* About this task *
Could you print, exactly and without pictures, only the lines from the one with "Task: Click the" through the end of the records below?

* Task data *
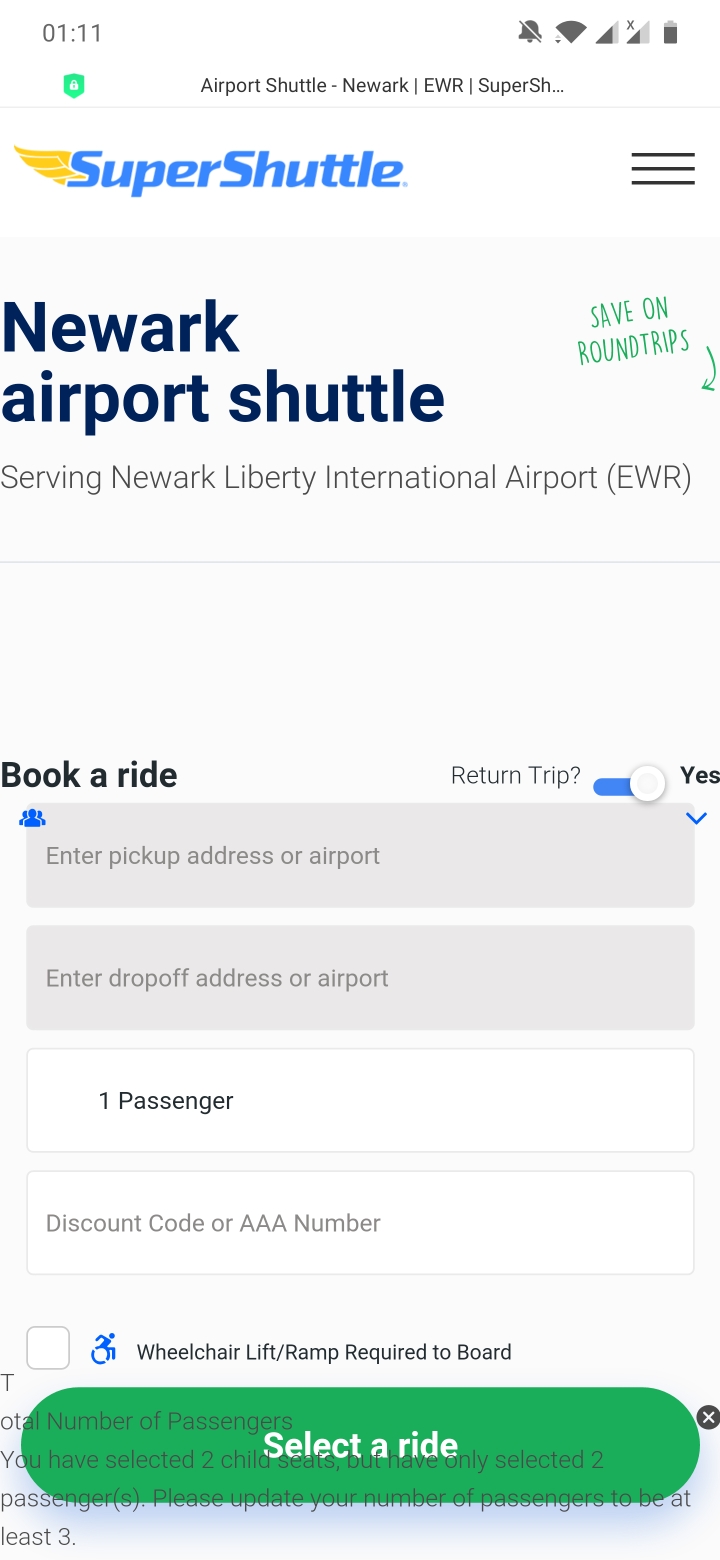The height and width of the screenshot is (1560, 720).
Task: Tap the blue passengers group icon
Action: click(x=32, y=819)
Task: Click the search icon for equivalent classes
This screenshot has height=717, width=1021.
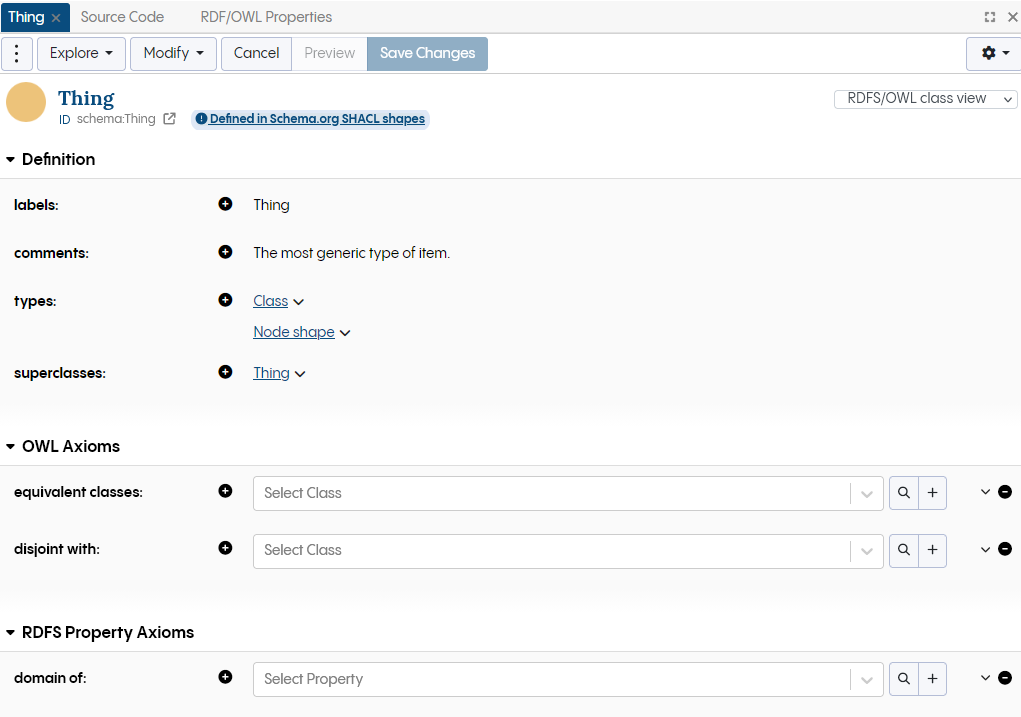Action: coord(904,493)
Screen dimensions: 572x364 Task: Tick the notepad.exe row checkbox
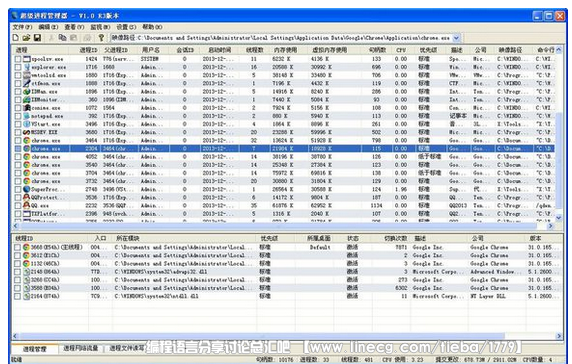[x=18, y=116]
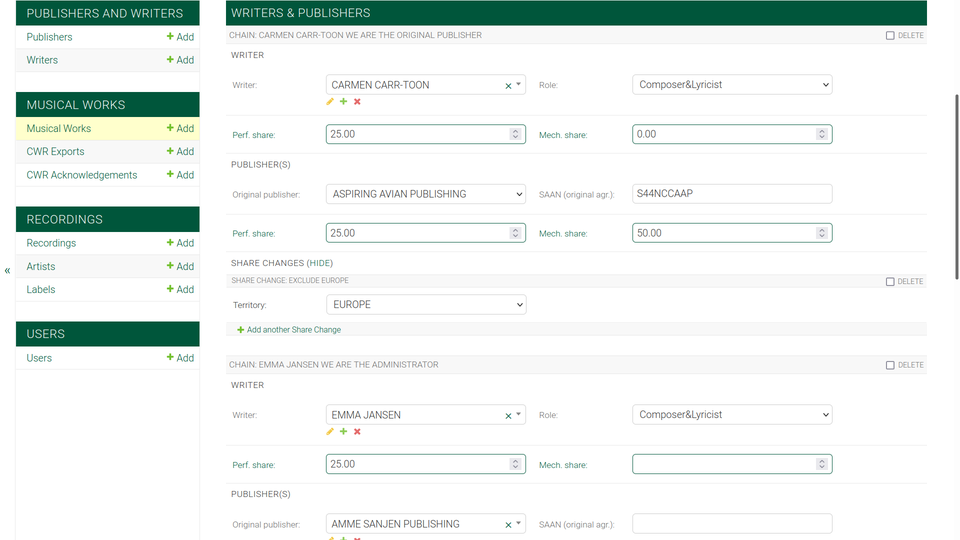960x540 pixels.
Task: Click pencil edit icon under Emma Jansen writer
Action: pyautogui.click(x=330, y=432)
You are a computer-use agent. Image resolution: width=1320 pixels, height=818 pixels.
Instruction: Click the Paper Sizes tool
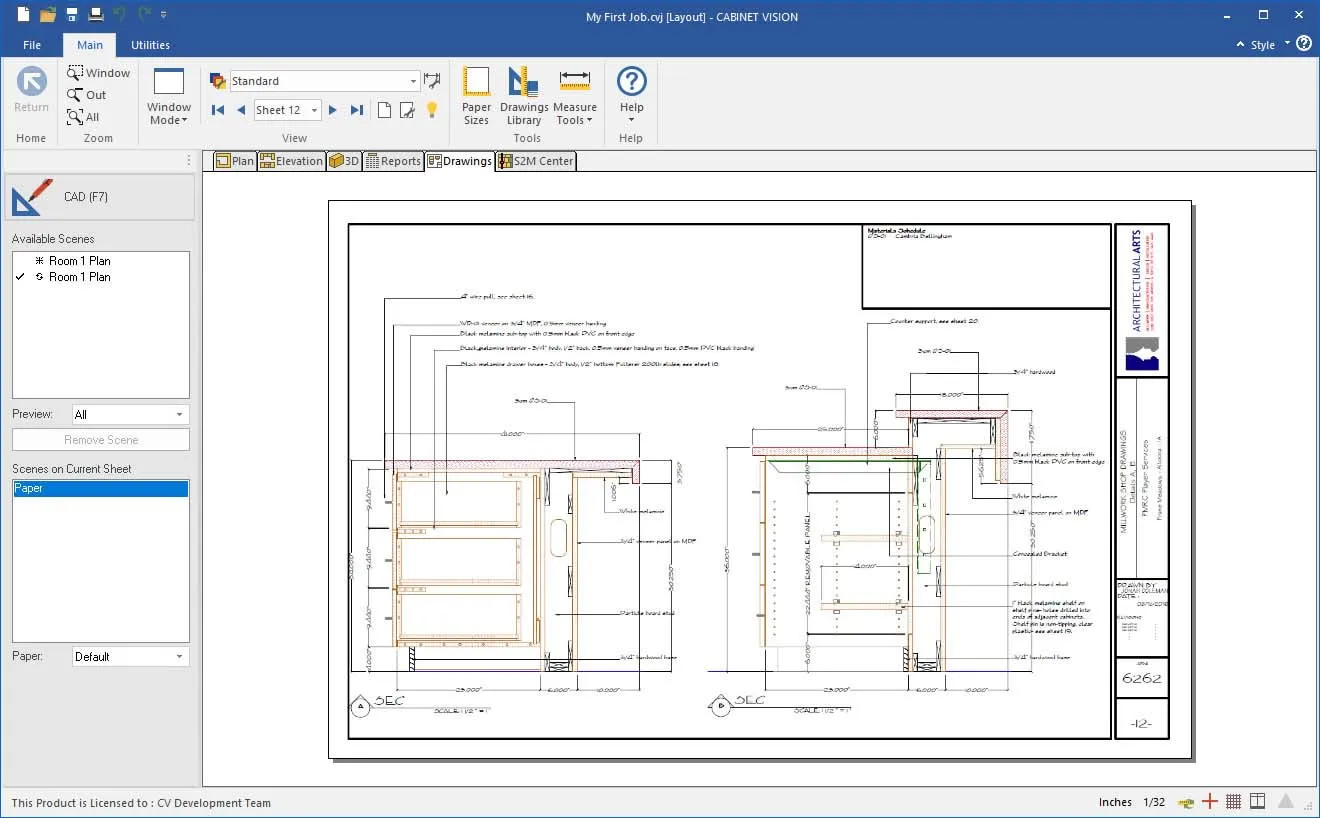[x=476, y=95]
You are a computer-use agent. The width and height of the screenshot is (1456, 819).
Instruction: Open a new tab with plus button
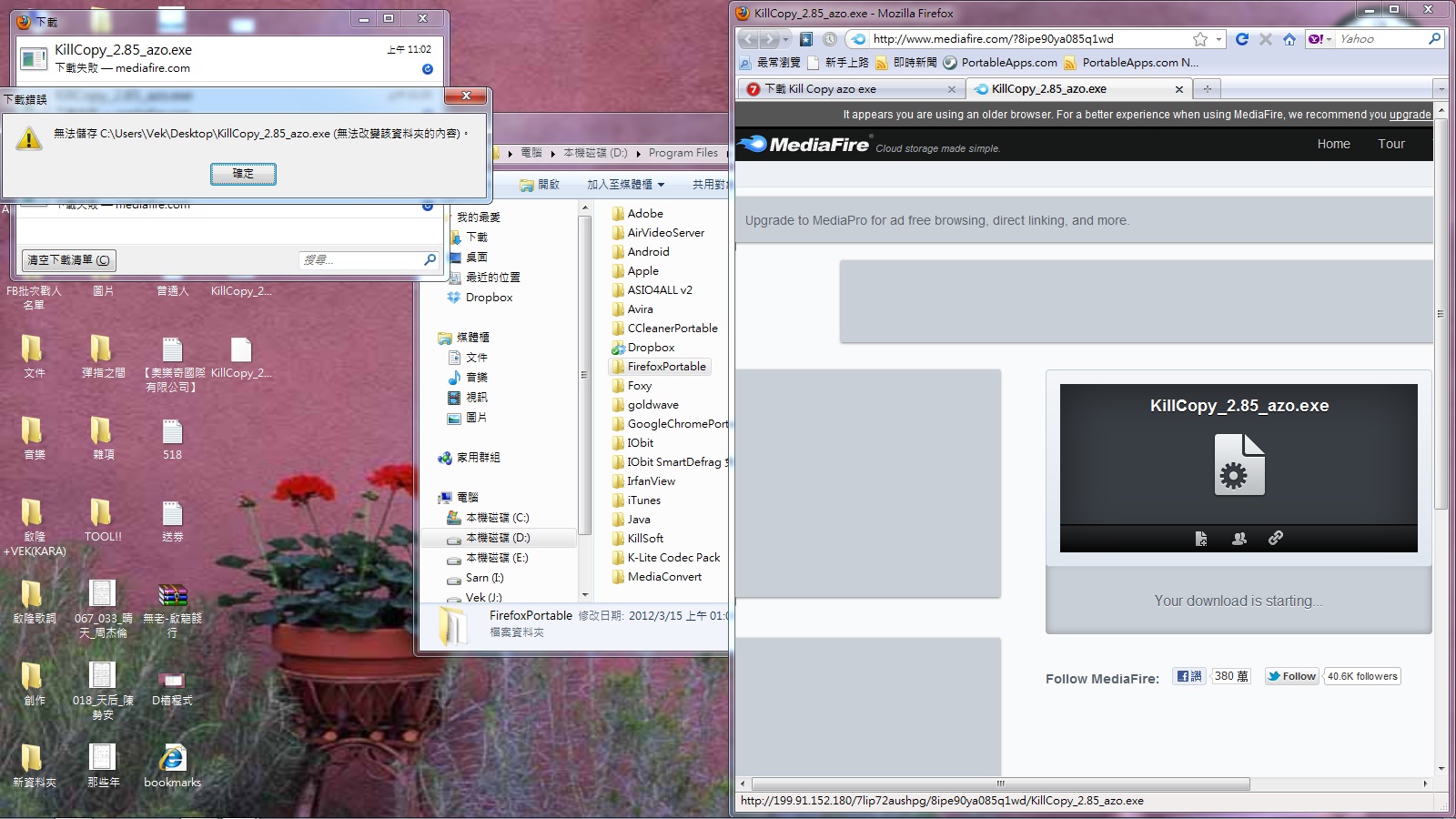pos(1207,89)
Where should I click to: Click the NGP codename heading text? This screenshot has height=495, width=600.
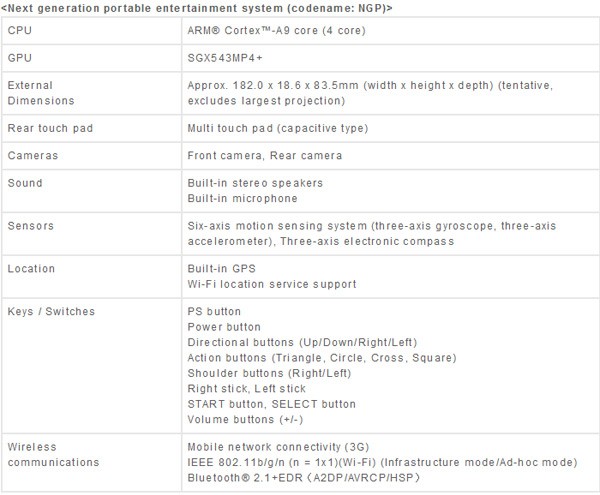(197, 8)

* Task result *
Task: Click the search icon for equivalent classes
This screenshot has height=717, width=1021.
Action: coord(904,493)
Screen dimensions: 572x364 Task: Tick the notepad.exe row checkbox
[x=18, y=116]
960x540 pixels.
Task: Click pencil edit icon under Emma Jansen writer
Action: pyautogui.click(x=330, y=432)
You are a computer-use agent. Image resolution: width=1320 pixels, height=818 pixels.
Instruction: Click the Paper Sizes tool
[x=476, y=95]
You are a computer-use agent. The width and height of the screenshot is (1456, 819).
Instruction: Open a new tab with plus button
pos(1207,89)
Where should I click to: Click the NGP codename heading text? This screenshot has height=495, width=600.
(197, 8)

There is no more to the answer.